Record excerpts:
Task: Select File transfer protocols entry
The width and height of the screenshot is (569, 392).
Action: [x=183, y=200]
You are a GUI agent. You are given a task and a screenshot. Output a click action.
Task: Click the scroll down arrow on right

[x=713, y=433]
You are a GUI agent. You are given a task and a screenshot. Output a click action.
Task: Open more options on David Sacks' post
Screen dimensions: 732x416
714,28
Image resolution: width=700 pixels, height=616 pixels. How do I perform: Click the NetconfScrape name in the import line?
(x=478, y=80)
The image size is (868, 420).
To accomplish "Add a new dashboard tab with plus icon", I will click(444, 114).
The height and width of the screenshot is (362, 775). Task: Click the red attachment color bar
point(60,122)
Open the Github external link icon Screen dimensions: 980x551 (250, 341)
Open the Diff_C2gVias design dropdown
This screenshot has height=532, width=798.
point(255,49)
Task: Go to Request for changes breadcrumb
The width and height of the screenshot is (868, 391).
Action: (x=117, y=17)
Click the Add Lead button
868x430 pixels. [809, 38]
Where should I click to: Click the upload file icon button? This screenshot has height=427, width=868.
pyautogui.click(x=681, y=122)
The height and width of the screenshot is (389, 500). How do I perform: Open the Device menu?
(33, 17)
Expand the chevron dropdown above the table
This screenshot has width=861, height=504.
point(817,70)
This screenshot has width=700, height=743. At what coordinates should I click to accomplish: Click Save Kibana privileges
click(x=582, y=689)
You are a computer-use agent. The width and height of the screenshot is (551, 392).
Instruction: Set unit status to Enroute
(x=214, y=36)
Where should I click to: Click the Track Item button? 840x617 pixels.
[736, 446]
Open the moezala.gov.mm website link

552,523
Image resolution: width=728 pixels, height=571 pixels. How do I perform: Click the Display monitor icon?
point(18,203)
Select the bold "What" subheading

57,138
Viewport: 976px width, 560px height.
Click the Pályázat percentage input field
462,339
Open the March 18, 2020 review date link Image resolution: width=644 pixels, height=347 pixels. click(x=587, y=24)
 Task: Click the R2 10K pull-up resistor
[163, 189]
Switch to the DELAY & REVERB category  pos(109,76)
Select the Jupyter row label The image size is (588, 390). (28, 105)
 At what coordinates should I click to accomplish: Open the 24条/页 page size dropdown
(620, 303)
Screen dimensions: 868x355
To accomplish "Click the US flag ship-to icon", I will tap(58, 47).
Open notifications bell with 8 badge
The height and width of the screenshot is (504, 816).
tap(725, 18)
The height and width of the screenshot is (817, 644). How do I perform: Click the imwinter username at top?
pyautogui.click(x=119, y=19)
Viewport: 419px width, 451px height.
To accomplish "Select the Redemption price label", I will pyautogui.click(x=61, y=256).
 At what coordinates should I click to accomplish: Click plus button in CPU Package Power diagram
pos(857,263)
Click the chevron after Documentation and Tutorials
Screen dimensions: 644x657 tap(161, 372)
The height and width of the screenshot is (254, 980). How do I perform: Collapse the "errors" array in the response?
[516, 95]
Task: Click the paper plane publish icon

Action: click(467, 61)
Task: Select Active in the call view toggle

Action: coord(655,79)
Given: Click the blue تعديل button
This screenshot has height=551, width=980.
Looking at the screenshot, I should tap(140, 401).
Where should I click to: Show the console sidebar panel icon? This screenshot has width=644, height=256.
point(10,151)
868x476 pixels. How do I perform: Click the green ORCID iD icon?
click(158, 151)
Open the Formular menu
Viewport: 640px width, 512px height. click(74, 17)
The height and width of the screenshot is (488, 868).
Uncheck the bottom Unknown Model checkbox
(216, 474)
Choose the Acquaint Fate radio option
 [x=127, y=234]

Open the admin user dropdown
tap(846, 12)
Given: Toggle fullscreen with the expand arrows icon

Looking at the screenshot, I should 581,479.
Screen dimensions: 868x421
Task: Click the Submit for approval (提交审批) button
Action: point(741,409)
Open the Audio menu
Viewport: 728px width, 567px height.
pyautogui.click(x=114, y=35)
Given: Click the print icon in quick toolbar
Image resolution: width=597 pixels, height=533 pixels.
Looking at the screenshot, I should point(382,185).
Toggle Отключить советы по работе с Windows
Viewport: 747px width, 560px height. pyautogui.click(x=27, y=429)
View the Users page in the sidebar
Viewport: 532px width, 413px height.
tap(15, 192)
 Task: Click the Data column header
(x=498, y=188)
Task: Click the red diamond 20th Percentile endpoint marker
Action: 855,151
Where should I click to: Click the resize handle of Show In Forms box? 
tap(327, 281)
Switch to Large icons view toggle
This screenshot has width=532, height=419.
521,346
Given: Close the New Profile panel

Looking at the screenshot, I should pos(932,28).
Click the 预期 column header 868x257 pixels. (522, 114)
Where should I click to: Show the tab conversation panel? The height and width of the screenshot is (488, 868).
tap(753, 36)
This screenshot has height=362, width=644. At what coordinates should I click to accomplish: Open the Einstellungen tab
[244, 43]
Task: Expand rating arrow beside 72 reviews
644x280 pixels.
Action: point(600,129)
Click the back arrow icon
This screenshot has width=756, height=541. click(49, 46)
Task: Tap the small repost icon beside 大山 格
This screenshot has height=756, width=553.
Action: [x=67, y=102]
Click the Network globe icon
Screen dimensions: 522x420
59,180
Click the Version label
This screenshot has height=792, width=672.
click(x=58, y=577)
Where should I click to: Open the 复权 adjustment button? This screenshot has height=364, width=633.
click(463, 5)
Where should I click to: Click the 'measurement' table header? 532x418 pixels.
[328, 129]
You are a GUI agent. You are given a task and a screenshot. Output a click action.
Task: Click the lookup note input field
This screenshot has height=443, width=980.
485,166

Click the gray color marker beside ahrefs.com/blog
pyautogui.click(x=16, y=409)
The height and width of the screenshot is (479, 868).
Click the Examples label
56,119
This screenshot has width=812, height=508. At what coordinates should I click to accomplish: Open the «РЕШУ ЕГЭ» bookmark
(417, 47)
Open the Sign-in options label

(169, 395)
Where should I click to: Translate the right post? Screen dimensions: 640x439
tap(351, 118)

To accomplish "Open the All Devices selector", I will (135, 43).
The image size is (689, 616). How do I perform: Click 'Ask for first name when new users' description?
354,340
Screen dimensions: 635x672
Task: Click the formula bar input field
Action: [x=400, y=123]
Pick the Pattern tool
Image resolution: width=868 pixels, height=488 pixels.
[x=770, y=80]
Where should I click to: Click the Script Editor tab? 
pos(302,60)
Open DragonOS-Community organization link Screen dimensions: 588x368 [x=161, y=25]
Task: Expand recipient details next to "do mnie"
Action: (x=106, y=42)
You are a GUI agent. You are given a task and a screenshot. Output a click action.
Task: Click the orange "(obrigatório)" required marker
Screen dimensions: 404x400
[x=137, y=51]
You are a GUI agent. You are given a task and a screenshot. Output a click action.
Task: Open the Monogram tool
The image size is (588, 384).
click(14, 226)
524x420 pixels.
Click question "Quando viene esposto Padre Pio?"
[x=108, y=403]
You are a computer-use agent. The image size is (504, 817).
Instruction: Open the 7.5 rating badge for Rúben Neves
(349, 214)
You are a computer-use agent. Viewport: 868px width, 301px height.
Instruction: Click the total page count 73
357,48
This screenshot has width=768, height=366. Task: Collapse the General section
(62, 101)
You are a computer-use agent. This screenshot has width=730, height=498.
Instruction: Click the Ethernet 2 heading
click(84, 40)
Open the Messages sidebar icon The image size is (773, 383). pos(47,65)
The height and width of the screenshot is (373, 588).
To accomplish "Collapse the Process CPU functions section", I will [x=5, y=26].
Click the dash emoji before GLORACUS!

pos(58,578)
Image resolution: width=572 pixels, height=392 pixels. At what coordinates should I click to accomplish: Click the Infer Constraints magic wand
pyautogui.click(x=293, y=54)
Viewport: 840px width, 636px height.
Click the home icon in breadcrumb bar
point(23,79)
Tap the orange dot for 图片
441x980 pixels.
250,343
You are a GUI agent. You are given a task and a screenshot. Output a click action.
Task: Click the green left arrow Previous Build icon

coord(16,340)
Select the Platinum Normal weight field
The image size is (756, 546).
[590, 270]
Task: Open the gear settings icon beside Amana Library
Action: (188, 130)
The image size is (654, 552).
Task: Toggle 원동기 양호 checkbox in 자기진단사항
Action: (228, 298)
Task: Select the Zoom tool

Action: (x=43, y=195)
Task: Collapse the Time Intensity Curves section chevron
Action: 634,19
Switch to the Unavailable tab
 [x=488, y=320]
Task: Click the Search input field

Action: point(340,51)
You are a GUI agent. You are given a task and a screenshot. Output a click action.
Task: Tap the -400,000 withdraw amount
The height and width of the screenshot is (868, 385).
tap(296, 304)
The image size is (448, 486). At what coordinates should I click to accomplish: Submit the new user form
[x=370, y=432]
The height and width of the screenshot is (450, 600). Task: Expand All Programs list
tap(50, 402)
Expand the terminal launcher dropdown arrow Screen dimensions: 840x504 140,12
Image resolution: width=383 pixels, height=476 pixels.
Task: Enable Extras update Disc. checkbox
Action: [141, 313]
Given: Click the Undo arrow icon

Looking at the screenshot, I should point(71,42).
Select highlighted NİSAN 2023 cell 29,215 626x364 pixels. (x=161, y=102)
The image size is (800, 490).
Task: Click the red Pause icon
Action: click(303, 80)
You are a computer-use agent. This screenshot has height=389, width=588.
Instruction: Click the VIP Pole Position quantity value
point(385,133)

Exercise directions:
Your answer should be every line from the material above in which the word "computer" appears.

Answer space:
You are a computer-use agent. The width and height of the screenshot is (551, 392).
You are a computer-use agent. The image size is (504, 817).
You are a computer-use agent. Viewport: 868px width, 301px height.
You are a computer-use agent. This screenshot has width=730, height=498.
You are a computer-use agent. This screenshot has height=389, width=588.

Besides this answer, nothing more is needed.